[Exercise material Boundary: Start]
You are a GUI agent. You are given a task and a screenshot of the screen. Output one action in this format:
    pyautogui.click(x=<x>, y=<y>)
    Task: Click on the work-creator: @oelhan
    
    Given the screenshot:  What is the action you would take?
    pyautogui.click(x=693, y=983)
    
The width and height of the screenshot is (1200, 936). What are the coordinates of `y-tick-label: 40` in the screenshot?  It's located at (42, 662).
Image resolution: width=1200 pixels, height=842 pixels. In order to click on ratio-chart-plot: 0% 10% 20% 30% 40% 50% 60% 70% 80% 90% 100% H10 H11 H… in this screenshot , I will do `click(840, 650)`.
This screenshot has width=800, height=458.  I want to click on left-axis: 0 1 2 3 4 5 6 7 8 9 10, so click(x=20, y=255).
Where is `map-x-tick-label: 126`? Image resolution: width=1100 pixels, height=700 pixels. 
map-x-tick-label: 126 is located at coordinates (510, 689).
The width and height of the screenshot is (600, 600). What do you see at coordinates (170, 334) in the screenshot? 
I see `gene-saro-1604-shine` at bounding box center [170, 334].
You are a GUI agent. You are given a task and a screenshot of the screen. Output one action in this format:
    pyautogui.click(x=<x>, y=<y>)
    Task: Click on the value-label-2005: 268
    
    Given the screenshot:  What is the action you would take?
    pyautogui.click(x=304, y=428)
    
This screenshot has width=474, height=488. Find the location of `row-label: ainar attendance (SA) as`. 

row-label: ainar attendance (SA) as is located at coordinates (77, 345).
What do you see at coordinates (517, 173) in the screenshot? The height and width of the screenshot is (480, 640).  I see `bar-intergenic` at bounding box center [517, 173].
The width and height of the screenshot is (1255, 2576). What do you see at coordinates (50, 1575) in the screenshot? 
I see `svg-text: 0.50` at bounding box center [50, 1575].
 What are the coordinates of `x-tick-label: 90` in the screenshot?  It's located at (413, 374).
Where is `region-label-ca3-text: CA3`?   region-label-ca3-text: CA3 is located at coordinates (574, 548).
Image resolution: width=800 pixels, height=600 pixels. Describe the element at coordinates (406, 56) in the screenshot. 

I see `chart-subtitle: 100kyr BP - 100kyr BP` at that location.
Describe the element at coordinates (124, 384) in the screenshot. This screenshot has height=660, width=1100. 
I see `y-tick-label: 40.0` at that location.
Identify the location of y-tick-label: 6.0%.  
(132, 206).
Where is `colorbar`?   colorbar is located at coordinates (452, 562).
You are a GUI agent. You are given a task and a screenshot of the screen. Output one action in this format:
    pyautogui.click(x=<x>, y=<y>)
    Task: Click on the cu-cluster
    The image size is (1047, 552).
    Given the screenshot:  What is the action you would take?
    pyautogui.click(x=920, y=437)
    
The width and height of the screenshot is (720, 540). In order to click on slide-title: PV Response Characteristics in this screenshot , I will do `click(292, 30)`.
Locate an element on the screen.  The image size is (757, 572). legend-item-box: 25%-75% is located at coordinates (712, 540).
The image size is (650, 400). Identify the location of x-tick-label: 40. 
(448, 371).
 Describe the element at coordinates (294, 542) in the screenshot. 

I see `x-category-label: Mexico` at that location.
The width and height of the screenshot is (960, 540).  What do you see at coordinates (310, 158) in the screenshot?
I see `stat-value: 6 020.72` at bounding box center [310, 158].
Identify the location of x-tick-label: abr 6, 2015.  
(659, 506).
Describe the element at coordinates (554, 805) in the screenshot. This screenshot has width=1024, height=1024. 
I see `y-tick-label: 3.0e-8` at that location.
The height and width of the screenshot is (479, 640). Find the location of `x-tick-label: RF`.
[Exercise material Boundary: End]
Problem to work on: Please copy all of the records above word for word.

Exercise result:
You are a GUI agent. You are given a task and a screenshot of the screen. Output one action in this format:
    pyautogui.click(x=<x>, y=<y>)
    Task: Click on the work-creator: @oelhan
    
    Given the screenshot:  What is the action you would take?
    pyautogui.click(x=693, y=983)
    
The width and height of the screenshot is (1200, 936). What are the coordinates of `y-tick-label: 40` in the screenshot?  It's located at (42, 662).
Image resolution: width=1200 pixels, height=842 pixels. In order to click on ratio-chart-plot: 0% 10% 20% 30% 40% 50% 60% 70% 80% 90% 100% H10 H11 H… in this screenshot , I will do `click(840, 650)`.
This screenshot has width=800, height=458.  I want to click on left-axis: 0 1 2 3 4 5 6 7 8 9 10, so click(x=20, y=255).
Where is `map-x-tick-label: 126`? Image resolution: width=1100 pixels, height=700 pixels. 
map-x-tick-label: 126 is located at coordinates (510, 689).
The width and height of the screenshot is (600, 600). What do you see at coordinates (170, 334) in the screenshot? 
I see `gene-saro-1604-shine` at bounding box center [170, 334].
You are a GUI agent. You are given a task and a screenshot of the screen. Output one action in this format:
    pyautogui.click(x=<x>, y=<y>)
    Task: Click on the value-label-2005: 268
    
    Given the screenshot:  What is the action you would take?
    pyautogui.click(x=304, y=428)
    
This screenshot has width=474, height=488. Find the location of `row-label: ainar attendance (SA) as`. 

row-label: ainar attendance (SA) as is located at coordinates (77, 345).
What do you see at coordinates (517, 173) in the screenshot? The height and width of the screenshot is (480, 640).  I see `bar-intergenic` at bounding box center [517, 173].
The width and height of the screenshot is (1255, 2576). What do you see at coordinates (50, 1575) in the screenshot? 
I see `svg-text: 0.50` at bounding box center [50, 1575].
 What are the coordinates of `x-tick-label: 90` in the screenshot?  It's located at (413, 374).
Where is `region-label-ca3-text: CA3`?   region-label-ca3-text: CA3 is located at coordinates (574, 548).
Image resolution: width=800 pixels, height=600 pixels. Describe the element at coordinates (406, 56) in the screenshot. 

I see `chart-subtitle: 100kyr BP - 100kyr BP` at that location.
Describe the element at coordinates (124, 384) in the screenshot. This screenshot has height=660, width=1100. 
I see `y-tick-label: 40.0` at that location.
Identify the location of y-tick-label: 6.0%.  
(132, 206).
Where is `colorbar`?   colorbar is located at coordinates (452, 562).
You are a GUI agent. You are given a task and a screenshot of the screen. Output one action in this format:
    pyautogui.click(x=<x>, y=<y>)
    Task: Click on the cu-cluster
    The image size is (1047, 552).
    Given the screenshot:  What is the action you would take?
    pyautogui.click(x=920, y=437)
    
The width and height of the screenshot is (720, 540). In order to click on slide-title: PV Response Characteristics in this screenshot , I will do `click(292, 30)`.
Locate an element on the screen.  The image size is (757, 572). legend-item-box: 25%-75% is located at coordinates (712, 540).
The image size is (650, 400). Identify the location of x-tick-label: 40. 
(448, 371).
 Describe the element at coordinates (294, 542) in the screenshot. 

I see `x-category-label: Mexico` at that location.
The width and height of the screenshot is (960, 540).  What do you see at coordinates (310, 158) in the screenshot?
I see `stat-value: 6 020.72` at bounding box center [310, 158].
Identify the location of x-tick-label: abr 6, 2015.  
(659, 506).
Describe the element at coordinates (554, 805) in the screenshot. This screenshot has width=1024, height=1024. 
I see `y-tick-label: 3.0e-8` at that location.
The height and width of the screenshot is (479, 640). Find the location of `x-tick-label: RF`.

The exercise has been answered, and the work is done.